▶ **Your instructions**
In the listing below, print exactly the lines between the line holding "You are a computer-use agent. The" and the line holding "Open the 关联版本", inclusive, and no more.

+ + + + +

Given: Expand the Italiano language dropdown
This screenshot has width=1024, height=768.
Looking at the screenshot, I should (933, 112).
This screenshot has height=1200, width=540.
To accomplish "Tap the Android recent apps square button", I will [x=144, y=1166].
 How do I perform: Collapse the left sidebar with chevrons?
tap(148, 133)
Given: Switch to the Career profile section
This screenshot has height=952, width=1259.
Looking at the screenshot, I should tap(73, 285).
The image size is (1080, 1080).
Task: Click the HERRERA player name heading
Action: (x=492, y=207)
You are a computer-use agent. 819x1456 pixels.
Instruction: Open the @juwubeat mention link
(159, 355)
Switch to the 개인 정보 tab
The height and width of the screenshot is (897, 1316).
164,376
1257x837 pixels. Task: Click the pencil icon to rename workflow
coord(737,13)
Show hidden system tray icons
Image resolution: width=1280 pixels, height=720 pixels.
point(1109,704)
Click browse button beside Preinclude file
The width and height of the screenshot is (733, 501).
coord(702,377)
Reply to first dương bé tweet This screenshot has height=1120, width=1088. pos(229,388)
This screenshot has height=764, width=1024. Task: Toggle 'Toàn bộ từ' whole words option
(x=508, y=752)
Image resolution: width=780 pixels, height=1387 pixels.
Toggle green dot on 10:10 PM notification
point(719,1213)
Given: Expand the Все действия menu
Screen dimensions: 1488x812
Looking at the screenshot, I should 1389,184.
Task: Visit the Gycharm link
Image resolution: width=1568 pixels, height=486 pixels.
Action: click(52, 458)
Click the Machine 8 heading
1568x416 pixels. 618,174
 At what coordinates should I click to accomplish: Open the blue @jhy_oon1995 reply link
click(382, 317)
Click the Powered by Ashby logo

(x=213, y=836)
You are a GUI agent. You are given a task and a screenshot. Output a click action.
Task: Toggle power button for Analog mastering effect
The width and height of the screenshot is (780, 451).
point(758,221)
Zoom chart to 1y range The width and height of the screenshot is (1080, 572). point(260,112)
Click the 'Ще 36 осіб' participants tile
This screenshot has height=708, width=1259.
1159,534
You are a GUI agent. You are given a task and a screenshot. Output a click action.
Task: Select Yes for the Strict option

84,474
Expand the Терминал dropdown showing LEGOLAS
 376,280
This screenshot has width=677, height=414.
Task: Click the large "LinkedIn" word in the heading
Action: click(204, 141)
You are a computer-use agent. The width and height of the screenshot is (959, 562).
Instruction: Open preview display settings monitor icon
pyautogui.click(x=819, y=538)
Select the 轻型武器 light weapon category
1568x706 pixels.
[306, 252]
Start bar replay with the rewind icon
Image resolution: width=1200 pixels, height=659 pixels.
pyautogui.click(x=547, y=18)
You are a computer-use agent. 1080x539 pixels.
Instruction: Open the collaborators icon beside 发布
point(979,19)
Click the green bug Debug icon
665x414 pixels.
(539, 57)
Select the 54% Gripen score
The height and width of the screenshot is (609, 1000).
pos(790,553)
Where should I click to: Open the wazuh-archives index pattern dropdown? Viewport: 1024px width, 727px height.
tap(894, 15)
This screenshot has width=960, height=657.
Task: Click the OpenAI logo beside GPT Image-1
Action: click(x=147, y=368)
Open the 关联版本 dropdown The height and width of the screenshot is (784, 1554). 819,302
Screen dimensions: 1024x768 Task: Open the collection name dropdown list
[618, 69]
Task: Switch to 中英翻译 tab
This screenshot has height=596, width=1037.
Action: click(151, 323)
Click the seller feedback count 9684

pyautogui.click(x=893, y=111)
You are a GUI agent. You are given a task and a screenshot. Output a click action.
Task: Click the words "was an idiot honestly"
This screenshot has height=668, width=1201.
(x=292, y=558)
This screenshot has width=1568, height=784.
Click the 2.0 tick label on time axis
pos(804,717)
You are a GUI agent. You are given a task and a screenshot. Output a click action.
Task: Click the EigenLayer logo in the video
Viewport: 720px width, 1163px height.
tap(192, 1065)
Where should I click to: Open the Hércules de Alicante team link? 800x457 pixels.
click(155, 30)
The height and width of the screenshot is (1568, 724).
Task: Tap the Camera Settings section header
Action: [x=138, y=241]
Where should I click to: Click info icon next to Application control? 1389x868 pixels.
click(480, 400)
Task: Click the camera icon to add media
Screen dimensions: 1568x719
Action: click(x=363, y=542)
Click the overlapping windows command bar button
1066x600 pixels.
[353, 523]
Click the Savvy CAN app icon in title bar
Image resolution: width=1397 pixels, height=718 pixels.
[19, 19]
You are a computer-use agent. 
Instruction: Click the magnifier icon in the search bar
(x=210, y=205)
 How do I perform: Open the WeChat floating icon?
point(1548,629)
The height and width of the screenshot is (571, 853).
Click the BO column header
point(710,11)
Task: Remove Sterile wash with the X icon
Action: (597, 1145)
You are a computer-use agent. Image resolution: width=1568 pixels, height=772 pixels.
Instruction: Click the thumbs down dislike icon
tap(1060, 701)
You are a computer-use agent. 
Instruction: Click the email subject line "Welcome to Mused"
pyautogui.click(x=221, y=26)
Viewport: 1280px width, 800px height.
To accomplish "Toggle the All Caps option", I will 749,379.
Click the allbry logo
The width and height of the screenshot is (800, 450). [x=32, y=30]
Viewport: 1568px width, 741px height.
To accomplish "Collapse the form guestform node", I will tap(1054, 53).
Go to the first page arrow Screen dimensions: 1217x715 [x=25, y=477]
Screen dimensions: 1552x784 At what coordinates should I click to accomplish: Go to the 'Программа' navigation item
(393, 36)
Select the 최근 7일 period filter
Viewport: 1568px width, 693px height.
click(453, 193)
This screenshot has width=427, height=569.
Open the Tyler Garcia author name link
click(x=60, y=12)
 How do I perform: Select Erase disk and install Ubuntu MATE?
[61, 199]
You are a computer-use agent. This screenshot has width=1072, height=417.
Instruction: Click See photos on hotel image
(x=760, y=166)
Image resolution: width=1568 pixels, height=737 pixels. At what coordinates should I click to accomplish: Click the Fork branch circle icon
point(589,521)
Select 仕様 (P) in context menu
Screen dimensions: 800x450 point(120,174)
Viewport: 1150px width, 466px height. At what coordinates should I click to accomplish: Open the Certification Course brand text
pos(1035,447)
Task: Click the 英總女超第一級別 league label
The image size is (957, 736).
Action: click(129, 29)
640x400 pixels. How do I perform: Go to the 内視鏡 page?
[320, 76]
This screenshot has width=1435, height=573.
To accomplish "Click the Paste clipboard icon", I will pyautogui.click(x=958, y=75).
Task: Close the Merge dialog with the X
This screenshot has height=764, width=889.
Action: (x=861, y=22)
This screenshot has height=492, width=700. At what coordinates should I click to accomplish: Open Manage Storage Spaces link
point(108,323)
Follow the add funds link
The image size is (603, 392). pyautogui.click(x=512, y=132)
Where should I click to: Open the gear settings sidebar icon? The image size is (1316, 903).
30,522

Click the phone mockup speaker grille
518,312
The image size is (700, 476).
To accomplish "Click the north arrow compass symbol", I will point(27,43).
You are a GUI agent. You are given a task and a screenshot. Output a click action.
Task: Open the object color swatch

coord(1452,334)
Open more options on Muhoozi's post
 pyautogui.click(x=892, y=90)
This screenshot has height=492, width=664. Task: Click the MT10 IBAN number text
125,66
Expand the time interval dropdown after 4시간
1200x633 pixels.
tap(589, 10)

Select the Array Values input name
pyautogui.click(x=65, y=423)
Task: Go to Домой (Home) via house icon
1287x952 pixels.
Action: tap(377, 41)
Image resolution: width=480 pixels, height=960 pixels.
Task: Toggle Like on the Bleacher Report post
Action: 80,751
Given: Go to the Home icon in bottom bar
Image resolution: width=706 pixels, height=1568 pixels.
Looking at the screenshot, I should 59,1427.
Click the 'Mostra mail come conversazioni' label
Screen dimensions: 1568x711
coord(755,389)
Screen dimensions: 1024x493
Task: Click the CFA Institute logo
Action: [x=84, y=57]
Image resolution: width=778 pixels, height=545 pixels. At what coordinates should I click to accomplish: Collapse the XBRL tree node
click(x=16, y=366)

+ + + + +

▶ **Task solution**
You are a computer-use agent. The width and height of the screenshot is (959, 562).
Instruction: Open preview display settings monitor icon
pyautogui.click(x=819, y=538)
Select the 轻型武器 light weapon category
1568x706 pixels.
[306, 252]
Start bar replay with the rewind icon
Image resolution: width=1200 pixels, height=659 pixels.
pyautogui.click(x=547, y=18)
You are a computer-use agent. 1080x539 pixels.
Instruction: Open the collaborators icon beside 发布
point(979,19)
Click the green bug Debug icon
665x414 pixels.
(539, 57)
Select the 54% Gripen score
The height and width of the screenshot is (609, 1000).
pos(790,553)
Where should I click to: Open the wazuh-archives index pattern dropdown? Viewport: 1024px width, 727px height.
tap(894, 15)
This screenshot has width=960, height=657.
Task: Click the OpenAI logo beside GPT Image-1
Action: click(x=147, y=368)
Open the 关联版本 dropdown The height and width of the screenshot is (784, 1554). 819,302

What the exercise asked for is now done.